CD22 is a 140 kDa transmembrane glycoprotein, which, like CD33, is also a member of the Siglec family and has many shared structural features. CD22 is much larger than CD33 because it has multiple Ig domains and ITIM/ITIM-like motifs. The expression of CD22 is limited to B cells, and the expression level of CD22 is elevated in most blasts of various B cell malignancies (including ALL).
CD22 undergoes endocytosis through CME. Natural ligands accumulate in cells through the structural and rapid endocytosis of CD22. These ligands are classified and degraded in the lysosome, and CD22 is recycled back to the cell surface. In addition, CD22 ligand-induced endocytosis activates the intracellular pool, supplementing or increasing the expression level of CD22 on the cell surface. Therefore, CD22 has good endocytosis characteristics for ADC.
CD79b is only expressed in immature and mature B cells, which is overexpressed in more than 80% of B cells in malignant tumors. CD79a and CD79b are two non-covalently bound transmembrane proteins that mediate signal transduction and endocytosis. For the latter, the CD79a-CD79b heterodimer is a scaffold that controls the endocytosis of BCR. The endocytosis of BCR is mainly completed by CME and mediated by AP-2. Interestingly, CD79a directly interacts with the μ subunit of AP-2, which in turn activates CD79b and leads to the endocytosis of the entire BCR complex.
In addition, as ADC, CD79a can be internalized as a monomer, but CD79b cannot. If the proximal membrane tyrosine (Y195) of CD79b mutates, the binding of AP-2 to CD79a will be blocked, and also the endocytosis. In 18% of activated B-cell-like DLBCL specimens, Y195 mutated. In summary, there is evidence that the endocytosis activity of CD79b depends on the internalization of the entire BCR complex rather than as a monomer.
HER2 is a 185kda transmembrane glycoprotein belonging to the EGFR family. The amplification of the HER2/neu gene is a known driver of human malignancies and metastasis, which therefore has been used as a therapeutic target for decades. HER2 has also been the target of ADCs, and both T-DM1 and T-DXT have been approved to treat patients with HER2-positive metastatic breast cancer.
There are multiple mechanisms of HER2 endocytosis. One is CME. Co-immunoprecipitation clearly shows that HER2 directly binds to AP-2. In addition, dynasore can completely block the HER2 endocytosis of SKBR3 cells. Secondly, caveolin binding motif φxφxxxxφ (φ stands for aromatic amino acids Trp, Phe, or Tyr) usually exist on caveolin-related proteins. Interestingly, the sequence WSYGVTIW has been identified in the intracellular kinase domain of HER2. In addition, studies showed that HER2 can utilize the endocytic pathway of CLIC/GEEC.
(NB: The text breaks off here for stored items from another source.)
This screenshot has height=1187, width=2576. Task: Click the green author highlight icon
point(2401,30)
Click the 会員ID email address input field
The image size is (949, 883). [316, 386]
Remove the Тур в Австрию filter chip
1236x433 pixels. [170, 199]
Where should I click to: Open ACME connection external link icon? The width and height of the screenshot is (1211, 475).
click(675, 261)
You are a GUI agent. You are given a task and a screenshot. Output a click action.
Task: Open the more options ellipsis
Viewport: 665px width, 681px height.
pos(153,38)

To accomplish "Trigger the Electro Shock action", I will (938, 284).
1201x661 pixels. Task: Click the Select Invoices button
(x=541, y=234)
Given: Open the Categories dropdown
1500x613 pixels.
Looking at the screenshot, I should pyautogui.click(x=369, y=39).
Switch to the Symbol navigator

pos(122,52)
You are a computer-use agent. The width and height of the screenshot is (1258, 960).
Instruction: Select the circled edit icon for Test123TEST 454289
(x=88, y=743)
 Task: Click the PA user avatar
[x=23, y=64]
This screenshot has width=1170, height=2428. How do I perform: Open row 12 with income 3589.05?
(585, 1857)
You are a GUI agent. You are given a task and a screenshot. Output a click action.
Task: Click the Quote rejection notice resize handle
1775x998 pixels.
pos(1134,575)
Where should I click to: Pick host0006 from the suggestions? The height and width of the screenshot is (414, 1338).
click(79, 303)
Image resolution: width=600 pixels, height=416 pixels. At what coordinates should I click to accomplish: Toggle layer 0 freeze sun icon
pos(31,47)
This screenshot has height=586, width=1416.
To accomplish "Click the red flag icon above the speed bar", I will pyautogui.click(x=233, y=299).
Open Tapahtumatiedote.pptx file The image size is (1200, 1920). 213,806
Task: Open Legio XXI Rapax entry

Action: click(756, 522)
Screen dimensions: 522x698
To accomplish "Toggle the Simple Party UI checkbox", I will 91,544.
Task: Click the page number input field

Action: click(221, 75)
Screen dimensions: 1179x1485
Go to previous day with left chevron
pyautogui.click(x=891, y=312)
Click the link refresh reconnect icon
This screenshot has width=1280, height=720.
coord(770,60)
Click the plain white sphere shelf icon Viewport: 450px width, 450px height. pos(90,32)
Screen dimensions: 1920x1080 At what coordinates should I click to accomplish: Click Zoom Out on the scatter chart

Analyzing the endocytosis of the target receptor and ADC can greatly promote preclinical research, clinical transformation, and patient treatment effects. Obviously, the efficiency of endocytosis is as important as the preferential overexpression status of ADC target receptors and other related parameters (such as PK).
The determination of the drug dose-exposure-effect relationship is a key part of a successful ADC. Therefore, endocytosis is very important for optimizing the dosing regimen to maximize the therapeutic index as the core of this relationship. Although the ADC field is currently in full swing, little is known about the endocytosis of the target receptor. In addition, many core components and key effectors of endocytosis are crucial. However, these proteins may commonly mutate in cancer, which will also affect ADC endocytosis and efficacy.